TASKS TO CARRY OUT:
a) In the data generation section, which DRAGEN version's data offering supplied the input data for AggV3?
b) Please copy the passage of the data generation section from "The input data" up to and including "the *-ploidy-estimates.csv file.".
___ DOCUMENT SECTION
100kGP COVID-19 CloudOS NHS-GMS coding data

Data generation, structure and locations¶

Data generation¶

Input data and data generation¶

The input data for AggV3 consisted of three elements that are part of our DRAGEN 3.7.8 data offering:

Single sample *.cram
Single sample *.hard-filtered.gvcf.gz.
The estimated sex karyotypic ploidy estimates within the *-ploidy-estimates.csv file.

The gVCF then underwent a machine learning recalibration (MLR) step to reassess the confidence and probability of various variant calls. These MLR-gVCFs are available too, and were used as an input for the first step in the aggregation process.

The aggregation process consists of a few steps which are explained in more detail in this blog post by Illumina. However, for the purpose of clarifying the process in the way that it was run for Genomics England, we have produced the figure below along with a short description. We do encourage you to read the blog post for further understanding.
______
___ DATA EXTRACT
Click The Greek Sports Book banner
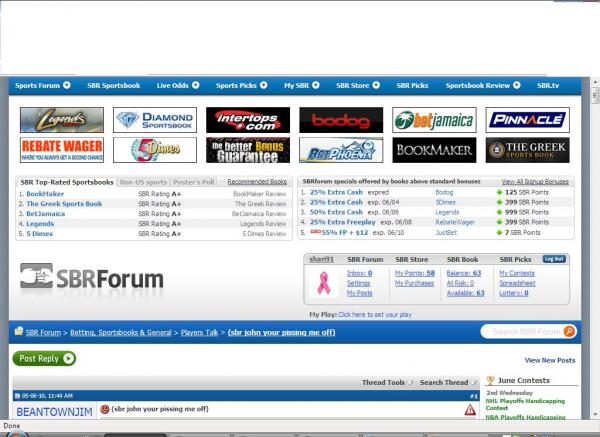tap(527, 150)
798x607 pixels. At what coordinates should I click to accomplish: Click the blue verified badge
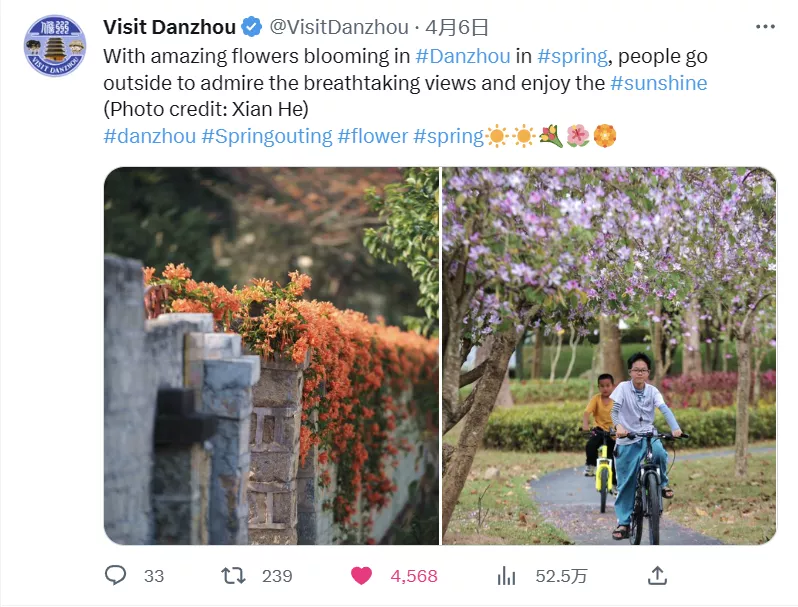pyautogui.click(x=251, y=27)
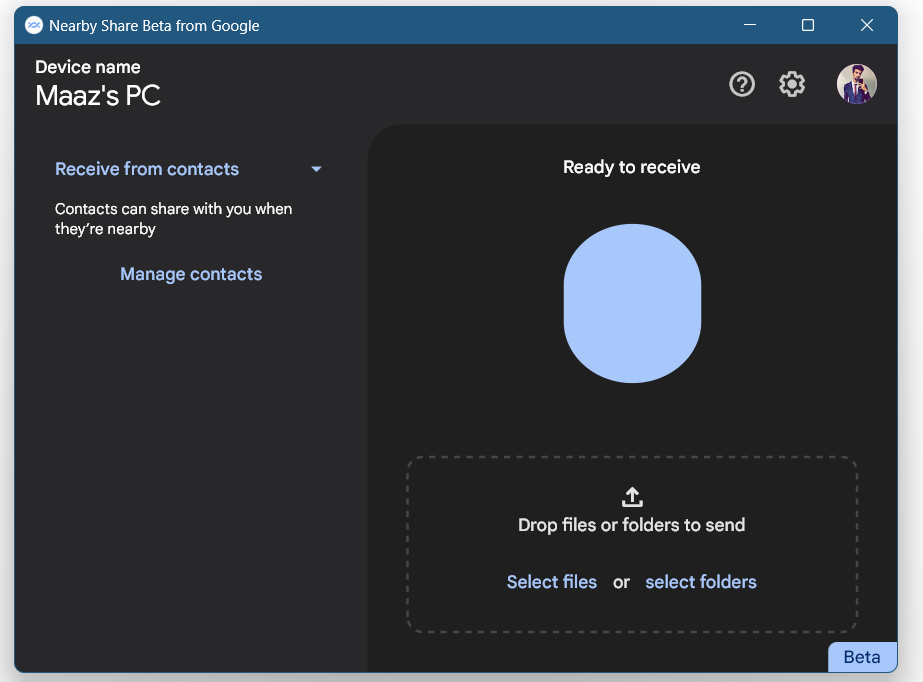Screen dimensions: 923x682
Task: Click the 'Ready to receive' heading
Action: click(x=632, y=167)
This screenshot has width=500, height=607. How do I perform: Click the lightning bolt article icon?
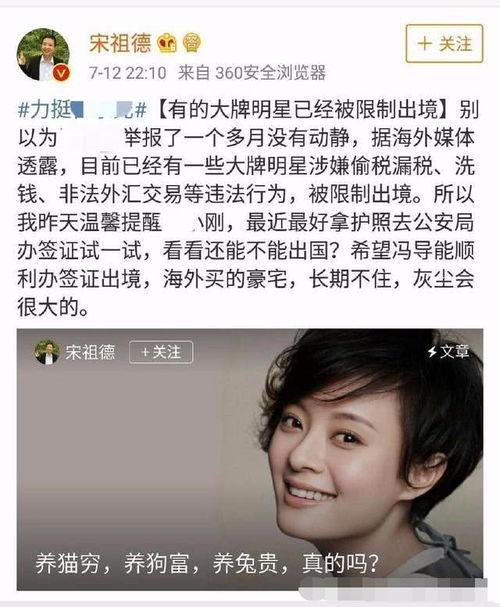(432, 352)
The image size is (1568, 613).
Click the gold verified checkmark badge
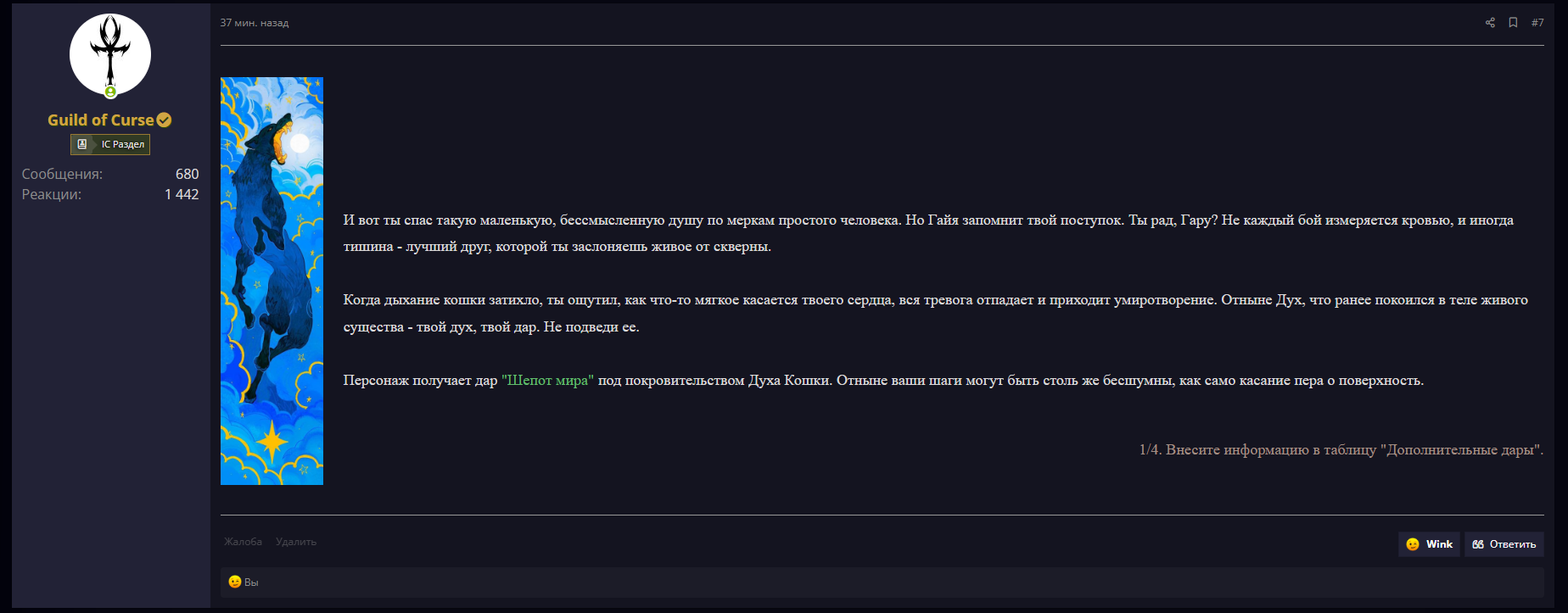pyautogui.click(x=165, y=120)
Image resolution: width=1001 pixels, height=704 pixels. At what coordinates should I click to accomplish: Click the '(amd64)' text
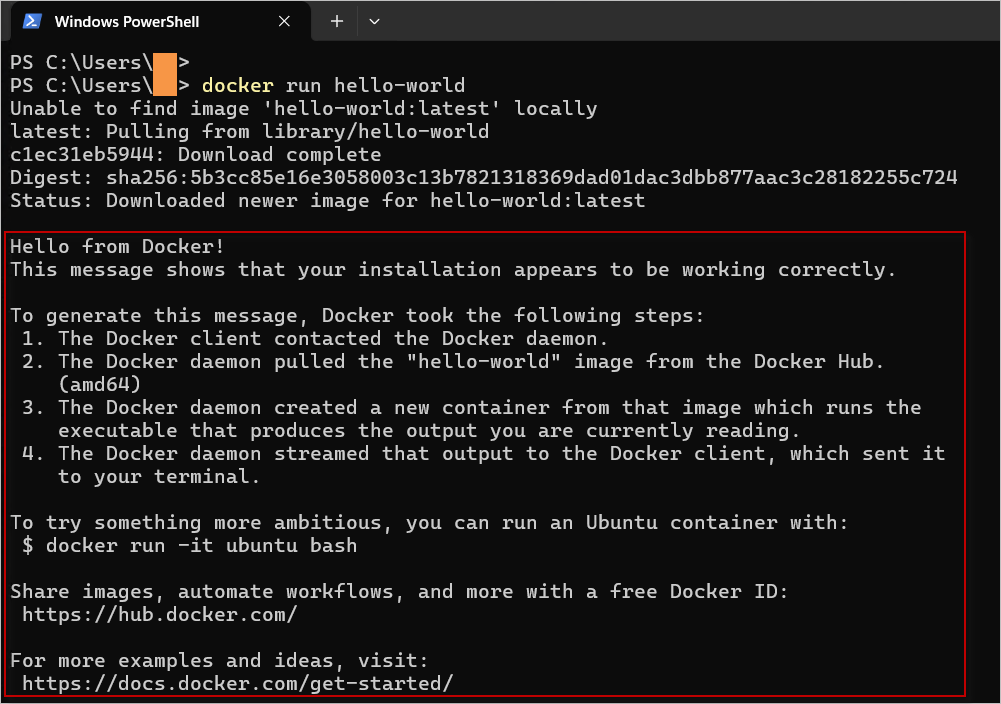click(99, 385)
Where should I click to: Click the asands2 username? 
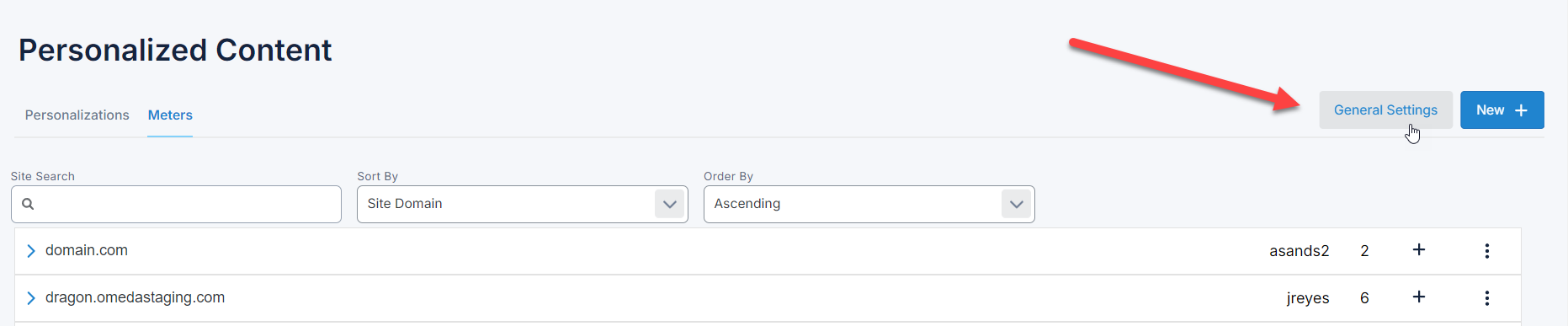tap(1299, 251)
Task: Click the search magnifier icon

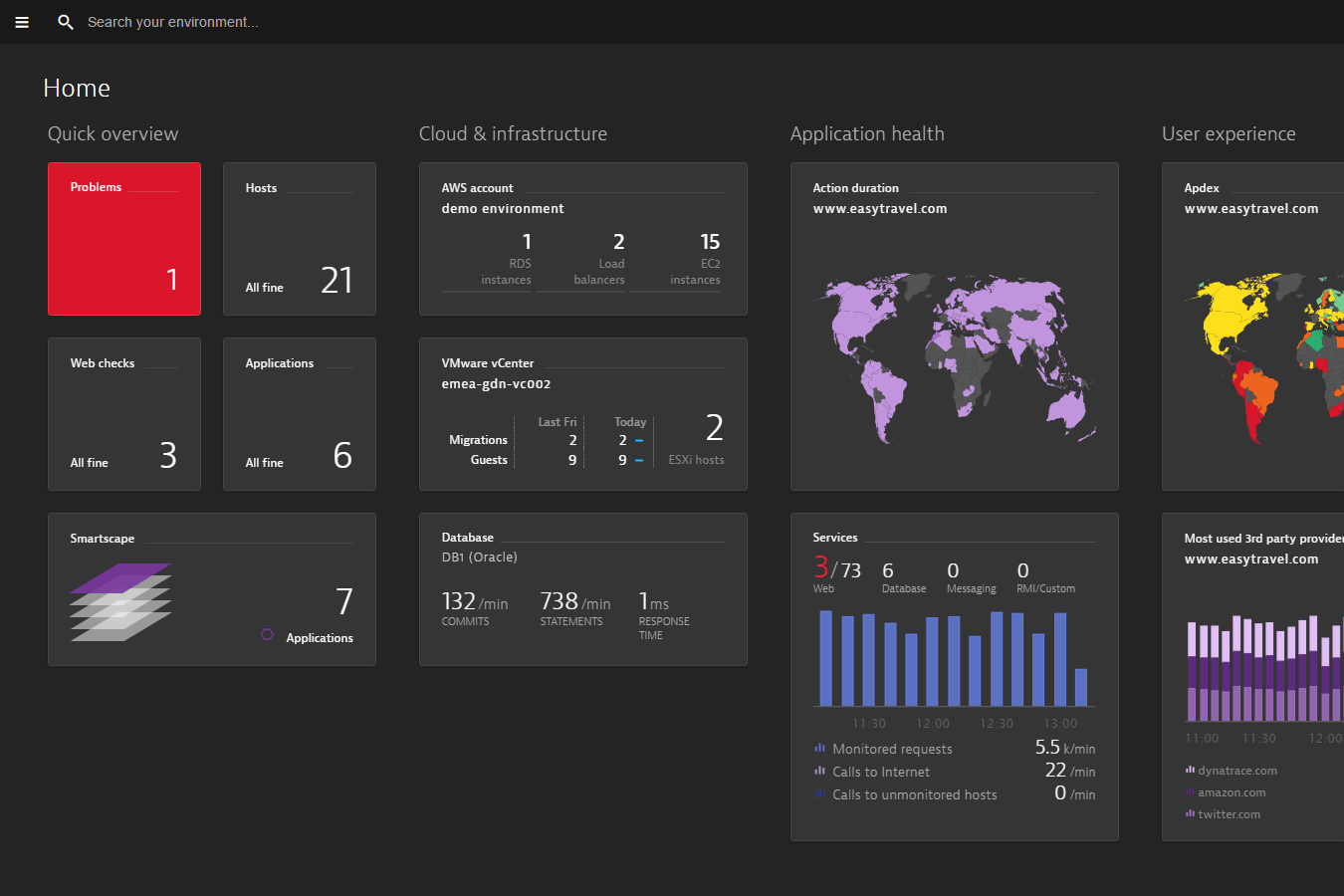Action: click(x=66, y=22)
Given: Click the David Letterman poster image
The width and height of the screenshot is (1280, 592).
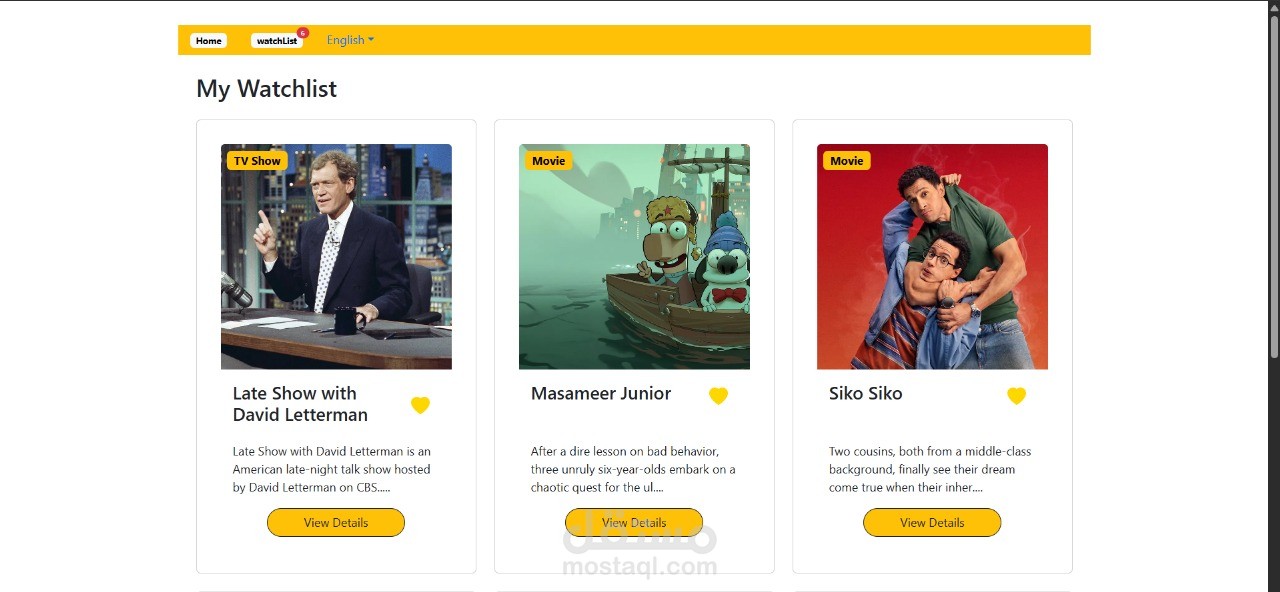Looking at the screenshot, I should [336, 257].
______
ANSWER SECTION:
a) DRAGEN 3.7.8

b)
The input data for AggV3 consisted of three elements that are part of our DRAGEN 3.7.8 data offering:

Single sample *.cram
Single sample *.hard-filtered.gvcf.gz.
The estimated sex karyotypic ploidy estimates within the *-ploidy-estimates.csv file.